**Brano da leggere**
___

Politica

Renzi tra battute e gelati nasconde le liti nel governo

Consiglio dei ministri teso col premier che dice "facciamo" e Padoan che frena: "Non si può". E subito dopo davanti ai giornalisti Matteo fa il solito cabaret

Renzi risponde all'«Economist» e a Palazzo Chigi arriva un carretto dei gelati
Renzi risponde all'«Economist» e a Palazzo Chigi arriva un carretto dei gelati

Un Consiglio dei ministri teso, con il solito copione: uno che scalpita e che dice «Facciamo»; l'altro che frena e che risponde «No, non si può». Veste i panni del «signor no» il solito ministro dell'Economia Pier Carlo Padoan, colui che tiene stretti, strettissimi, i cordoni della borsa. Un braccio di ferro che ha l'esito scontato. Vince l'«altro», qualcuno dice spalleggiato dal sottosegretario alla presidenza del Consiglio, Graziano Delrio. Qualche cronista azzarda durante il Cdm: tra loro stanno volando gli stracci. Ma le indiscrezioni non vengono confermate. Di certo il braccio di ferro ha riguardato le misure riguardanti le agevolazioni fiscali sulle ristrutturazioni. Tutte norme che hanno un costo e che avrebbero eroso quel «tesoretto» che va mantenuto intatto in vista della legge di Stabilità.

Che non tutto sia filato liscio lo dimostrano le tre ore di riunione, al termine delle quali il premier ha dato vita a un vero e proprio show. Il pretesto è la vignetta critica dell' Economist appena uscito, che lo ritrae con un cono gelato in mano. Ergo , ecco il colpo di teatro: fare entrare un carretto dei gelati nel cortile di Palazzo Chigi: «Ho letto oggi commenti del tipo “L'Italia insultata per la copertina dell' Economist ”... Commenti che rispetto ma che trovo fuori scala - dice il premier a fine consiglio -. Ho voluto con una battuta dimostrare che rispetto ai pregiudizi che l'Italia suscita dobbiamo rispondere con la realtà dei fatti. Ad esempio che il gelato artigianale è meglio di quello confezionato. Anche perché siamo convinti che il lavoro che stiamo svolgendo è importante e serio». Immediate le punzecchiature su Twitter : «Se poi ci danno dei gelatai non offendiamoci».

___

**Dati forniti**
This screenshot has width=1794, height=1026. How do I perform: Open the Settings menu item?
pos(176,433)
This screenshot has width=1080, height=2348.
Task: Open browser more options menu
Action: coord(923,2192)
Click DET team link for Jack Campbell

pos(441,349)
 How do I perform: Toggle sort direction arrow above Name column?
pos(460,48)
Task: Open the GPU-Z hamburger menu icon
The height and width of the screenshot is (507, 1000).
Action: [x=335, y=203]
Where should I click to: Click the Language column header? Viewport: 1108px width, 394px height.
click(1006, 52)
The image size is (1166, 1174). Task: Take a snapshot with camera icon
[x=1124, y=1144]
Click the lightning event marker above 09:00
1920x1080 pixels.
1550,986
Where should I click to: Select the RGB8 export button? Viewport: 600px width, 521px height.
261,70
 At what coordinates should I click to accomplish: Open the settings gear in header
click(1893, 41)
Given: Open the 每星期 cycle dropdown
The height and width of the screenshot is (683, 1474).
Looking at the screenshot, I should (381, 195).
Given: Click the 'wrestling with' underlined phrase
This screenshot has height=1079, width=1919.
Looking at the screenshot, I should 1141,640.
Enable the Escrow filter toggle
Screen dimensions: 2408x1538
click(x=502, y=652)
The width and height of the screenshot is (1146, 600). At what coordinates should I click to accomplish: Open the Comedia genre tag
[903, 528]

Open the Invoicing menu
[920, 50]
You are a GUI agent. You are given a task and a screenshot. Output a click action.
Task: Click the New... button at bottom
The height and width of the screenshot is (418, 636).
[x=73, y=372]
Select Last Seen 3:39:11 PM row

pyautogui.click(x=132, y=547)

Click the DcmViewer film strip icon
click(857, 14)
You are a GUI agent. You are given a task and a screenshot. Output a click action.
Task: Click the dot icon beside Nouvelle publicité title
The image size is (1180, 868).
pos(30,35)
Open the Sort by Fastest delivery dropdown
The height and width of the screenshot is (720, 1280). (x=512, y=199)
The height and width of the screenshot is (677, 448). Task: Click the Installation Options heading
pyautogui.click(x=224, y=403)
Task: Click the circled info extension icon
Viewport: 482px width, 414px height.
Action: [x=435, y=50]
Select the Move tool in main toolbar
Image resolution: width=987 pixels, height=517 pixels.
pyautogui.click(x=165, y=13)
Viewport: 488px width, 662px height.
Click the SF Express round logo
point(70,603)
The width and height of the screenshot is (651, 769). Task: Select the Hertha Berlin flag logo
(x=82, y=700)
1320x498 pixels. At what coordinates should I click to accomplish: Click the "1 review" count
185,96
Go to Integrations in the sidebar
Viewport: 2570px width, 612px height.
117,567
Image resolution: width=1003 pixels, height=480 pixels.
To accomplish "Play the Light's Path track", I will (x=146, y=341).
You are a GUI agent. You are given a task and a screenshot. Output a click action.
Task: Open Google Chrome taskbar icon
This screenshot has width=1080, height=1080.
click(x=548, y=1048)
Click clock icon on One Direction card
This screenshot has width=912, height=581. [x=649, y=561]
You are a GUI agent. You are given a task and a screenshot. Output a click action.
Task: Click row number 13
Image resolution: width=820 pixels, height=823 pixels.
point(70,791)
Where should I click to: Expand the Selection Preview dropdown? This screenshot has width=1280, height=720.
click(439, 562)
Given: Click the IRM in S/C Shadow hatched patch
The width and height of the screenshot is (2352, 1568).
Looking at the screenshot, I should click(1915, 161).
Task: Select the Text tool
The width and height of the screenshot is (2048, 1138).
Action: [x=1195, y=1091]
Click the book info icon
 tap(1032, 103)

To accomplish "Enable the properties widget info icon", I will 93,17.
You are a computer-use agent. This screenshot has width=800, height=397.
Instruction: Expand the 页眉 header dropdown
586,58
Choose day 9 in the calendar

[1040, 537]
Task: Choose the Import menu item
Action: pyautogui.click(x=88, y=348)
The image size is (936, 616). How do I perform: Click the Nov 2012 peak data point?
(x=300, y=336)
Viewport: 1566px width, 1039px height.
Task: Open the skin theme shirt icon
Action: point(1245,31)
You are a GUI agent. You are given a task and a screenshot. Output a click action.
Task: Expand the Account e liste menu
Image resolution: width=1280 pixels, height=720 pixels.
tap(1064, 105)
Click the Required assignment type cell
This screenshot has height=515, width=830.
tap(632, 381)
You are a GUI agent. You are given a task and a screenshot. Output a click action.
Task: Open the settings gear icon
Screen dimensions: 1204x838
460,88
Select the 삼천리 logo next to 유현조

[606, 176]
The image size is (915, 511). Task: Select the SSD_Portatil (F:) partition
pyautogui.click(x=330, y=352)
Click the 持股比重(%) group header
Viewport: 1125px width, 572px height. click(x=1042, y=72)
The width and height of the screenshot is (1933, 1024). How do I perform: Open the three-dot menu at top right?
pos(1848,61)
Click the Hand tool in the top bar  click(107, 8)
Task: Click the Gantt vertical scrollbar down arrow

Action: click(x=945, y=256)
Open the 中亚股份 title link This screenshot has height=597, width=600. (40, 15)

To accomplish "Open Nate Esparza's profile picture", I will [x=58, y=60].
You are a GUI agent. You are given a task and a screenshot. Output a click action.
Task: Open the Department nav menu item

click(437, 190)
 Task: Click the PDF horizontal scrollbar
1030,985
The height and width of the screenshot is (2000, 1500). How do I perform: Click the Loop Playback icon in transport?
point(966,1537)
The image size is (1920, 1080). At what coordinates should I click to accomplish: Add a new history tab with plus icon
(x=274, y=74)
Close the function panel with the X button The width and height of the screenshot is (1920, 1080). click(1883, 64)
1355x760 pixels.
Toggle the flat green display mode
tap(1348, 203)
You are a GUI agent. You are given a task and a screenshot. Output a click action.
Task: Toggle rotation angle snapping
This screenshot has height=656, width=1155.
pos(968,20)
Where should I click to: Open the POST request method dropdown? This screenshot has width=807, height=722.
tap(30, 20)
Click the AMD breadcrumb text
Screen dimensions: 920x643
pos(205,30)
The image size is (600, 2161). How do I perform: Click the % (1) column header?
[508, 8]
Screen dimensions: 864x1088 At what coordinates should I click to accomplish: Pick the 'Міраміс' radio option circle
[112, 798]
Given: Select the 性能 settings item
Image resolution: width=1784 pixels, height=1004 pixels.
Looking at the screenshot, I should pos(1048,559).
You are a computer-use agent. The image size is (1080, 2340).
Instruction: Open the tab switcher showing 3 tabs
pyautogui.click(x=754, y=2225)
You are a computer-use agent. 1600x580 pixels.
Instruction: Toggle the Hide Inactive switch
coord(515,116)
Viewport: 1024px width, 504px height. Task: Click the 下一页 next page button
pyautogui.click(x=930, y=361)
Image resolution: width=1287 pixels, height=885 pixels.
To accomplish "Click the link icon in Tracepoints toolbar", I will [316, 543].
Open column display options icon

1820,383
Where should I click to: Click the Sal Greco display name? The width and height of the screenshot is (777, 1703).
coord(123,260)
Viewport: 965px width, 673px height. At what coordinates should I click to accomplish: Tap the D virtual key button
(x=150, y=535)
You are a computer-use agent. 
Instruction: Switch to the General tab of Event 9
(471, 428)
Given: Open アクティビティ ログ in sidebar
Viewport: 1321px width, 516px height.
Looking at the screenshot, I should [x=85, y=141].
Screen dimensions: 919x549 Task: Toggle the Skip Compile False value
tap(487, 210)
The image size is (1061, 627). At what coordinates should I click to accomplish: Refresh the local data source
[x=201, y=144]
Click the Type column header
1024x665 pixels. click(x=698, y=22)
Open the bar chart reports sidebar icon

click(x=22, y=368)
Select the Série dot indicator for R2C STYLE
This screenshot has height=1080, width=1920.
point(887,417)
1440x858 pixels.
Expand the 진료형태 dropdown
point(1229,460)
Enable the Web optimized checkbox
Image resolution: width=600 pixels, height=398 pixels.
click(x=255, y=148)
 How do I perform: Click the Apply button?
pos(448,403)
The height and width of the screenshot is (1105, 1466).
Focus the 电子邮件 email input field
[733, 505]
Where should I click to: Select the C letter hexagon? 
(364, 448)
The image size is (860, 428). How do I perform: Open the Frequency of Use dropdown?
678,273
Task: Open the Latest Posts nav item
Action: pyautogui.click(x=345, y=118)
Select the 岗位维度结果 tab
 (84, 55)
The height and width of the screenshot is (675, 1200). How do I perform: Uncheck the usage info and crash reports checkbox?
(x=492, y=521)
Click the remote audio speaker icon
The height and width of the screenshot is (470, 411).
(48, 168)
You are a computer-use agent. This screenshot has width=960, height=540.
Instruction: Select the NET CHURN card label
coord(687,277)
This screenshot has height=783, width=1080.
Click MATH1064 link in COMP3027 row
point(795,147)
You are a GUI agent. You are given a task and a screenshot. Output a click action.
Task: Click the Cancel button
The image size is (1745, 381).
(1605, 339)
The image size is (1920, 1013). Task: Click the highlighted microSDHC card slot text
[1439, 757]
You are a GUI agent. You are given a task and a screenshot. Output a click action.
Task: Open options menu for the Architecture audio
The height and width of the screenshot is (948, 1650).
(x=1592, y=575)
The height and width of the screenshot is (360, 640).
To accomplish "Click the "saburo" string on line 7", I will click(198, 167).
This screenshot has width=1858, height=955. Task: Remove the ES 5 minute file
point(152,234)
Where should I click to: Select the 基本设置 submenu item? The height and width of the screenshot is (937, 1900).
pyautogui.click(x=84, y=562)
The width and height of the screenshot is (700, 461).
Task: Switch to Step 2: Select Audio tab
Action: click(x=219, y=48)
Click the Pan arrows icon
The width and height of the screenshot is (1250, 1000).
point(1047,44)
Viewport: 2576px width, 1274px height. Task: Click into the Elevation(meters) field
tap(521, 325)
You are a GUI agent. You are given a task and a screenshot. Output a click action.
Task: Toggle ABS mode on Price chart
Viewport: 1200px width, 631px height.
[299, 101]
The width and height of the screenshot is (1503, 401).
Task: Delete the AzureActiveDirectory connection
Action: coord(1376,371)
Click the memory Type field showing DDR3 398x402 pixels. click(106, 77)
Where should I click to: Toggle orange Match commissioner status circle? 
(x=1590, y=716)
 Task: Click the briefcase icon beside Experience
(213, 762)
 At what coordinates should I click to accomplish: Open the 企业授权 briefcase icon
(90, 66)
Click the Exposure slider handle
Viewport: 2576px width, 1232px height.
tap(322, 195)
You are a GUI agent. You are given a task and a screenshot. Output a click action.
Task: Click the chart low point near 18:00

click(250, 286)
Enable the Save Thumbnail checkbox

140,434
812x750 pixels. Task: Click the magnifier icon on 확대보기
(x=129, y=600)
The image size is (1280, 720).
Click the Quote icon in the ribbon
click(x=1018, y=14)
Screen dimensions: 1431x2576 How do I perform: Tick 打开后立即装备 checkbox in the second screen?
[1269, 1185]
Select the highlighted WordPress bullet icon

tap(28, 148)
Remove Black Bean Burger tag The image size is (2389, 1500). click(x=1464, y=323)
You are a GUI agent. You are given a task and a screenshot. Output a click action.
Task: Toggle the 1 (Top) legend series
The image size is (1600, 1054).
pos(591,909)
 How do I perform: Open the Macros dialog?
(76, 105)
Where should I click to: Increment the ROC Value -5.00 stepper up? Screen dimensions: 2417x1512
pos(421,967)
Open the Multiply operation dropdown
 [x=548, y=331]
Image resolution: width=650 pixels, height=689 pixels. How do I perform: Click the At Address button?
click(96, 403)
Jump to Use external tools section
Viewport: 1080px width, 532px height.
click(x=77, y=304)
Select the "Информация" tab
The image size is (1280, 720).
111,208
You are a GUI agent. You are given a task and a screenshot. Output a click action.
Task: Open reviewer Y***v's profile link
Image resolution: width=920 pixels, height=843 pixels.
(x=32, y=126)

___

**Compito 1**
Cita dall'articolo su Renzi e il carretto dei gelati il passo che va da "Un Consiglio dei" a "legge di Stabilità.".
**Compito 2**
Prosegui l'articolo su Renzi e il carretto dei gelati, scrivendo il seguito dopo la sua ultima frase.

**Svolgimento 1**
Un Consiglio dei ministri teso, con il solito copione: uno che scalpita e che dice «Facciamo»; l'altro che frena e che risponde «No, non si può». Veste i panni del «signor no» il solito ministro dell'Economia Pier Carlo Padoan, colui che tiene stretti, strettissimi, i cordoni della borsa. Un braccio di ferro che ha l'esito scontato. Vince l'«altro», qualcuno dice spalleggiato dal sottosegretario alla presidenza del Consiglio, Graziano Delrio. Qualche cronista azzarda durante il Cdm: tra loro stanno volando gli stracci. Ma le indiscrezioni non vengono confermate. Di certo il braccio di ferro ha riguardato le misure riguardanti le agevolazioni fiscali sulle ristrutturazioni. Tutte norme che hanno un costo e che avrebbero eroso quel «tesoretto» che va mantenuto intatto in vista della legge di Stabilità.

**Svolgimento 2**
Al termine dello show con il cono, Renzi dà il via allo show prettamente politico minimizzando i dati tragici sul Pil: «I consumi hanno segno più (+0,1% sic! , ndr), ancorché minimale, non do molta importanza alle virgole». E partono gli annunci: «Lunedì racconteremo il percorso dei mille giorni. Ecco il logo del nuovo sito “Passo dopo passo”, dove racconteremo la scommessa dei mille giorni». Quindi via a pigiare sul telecomando delle slide e fare la sintesi dello «sblocca Italia» buttando qua e là cifre da capogiro: «Dieci miliardi in 12 mesi. Qui ci sono misure urgenti per l'apertura dei cantieri, la realizzazione delle opere pubbliche, la digitalizzazione del Paese, la semplificazione burocratica, l'emergenza del dissesto idrogeologico e per la ripresa delle attività produttive». E ancora: «Ci sono nuovi incentivi per la banda larga, il recupero di risorse non spese e ci impegniamo a confermare l'ecobonus».

Quindi il secondo pilastro del Cdm: la riforma della giustizia. Come anticipato, sul civile c'è l'accordo e quindi via libera al decreto legge. Sul penale, siccome i nodi restano, ci saranno più provvedimenti: «Sul penale avremo più disegni di legge», ammette Renzi. Che poi giura: «Alla fine dei mille giorni in Italia ci vorrà meno di un anno per il processo civile». E ancora, scure del 50%: «Dimezzamento della pausa estiva e dimezzamento degli arretrati». Annuncia che sulla responsabilità civile dei magistrati il governo andrà dritto per la sua strada perché «chi sbaglia paga». Mentre sulle intercettazioni il premier dribbla il problema: «Ci sarà una delega al Parlamento: e vorremmo coinvolgere anche i direttori dei giornali».

Altro punto eluso: la riforma della scuola. Ma il premier nega contrasti e fibrillazioni: «Macché problema di copertura - dice -. La presenteremo mercoledì. E non è vero che ho litigato con il ministro Giannini. Abbiamo soltanto fatto una riunione del Pd a Palazzo Chigi e non l'abbiamo invitata. Mi scuso con lei ma dopo tutto non è nemmeno iscritta al partito, sicché...

».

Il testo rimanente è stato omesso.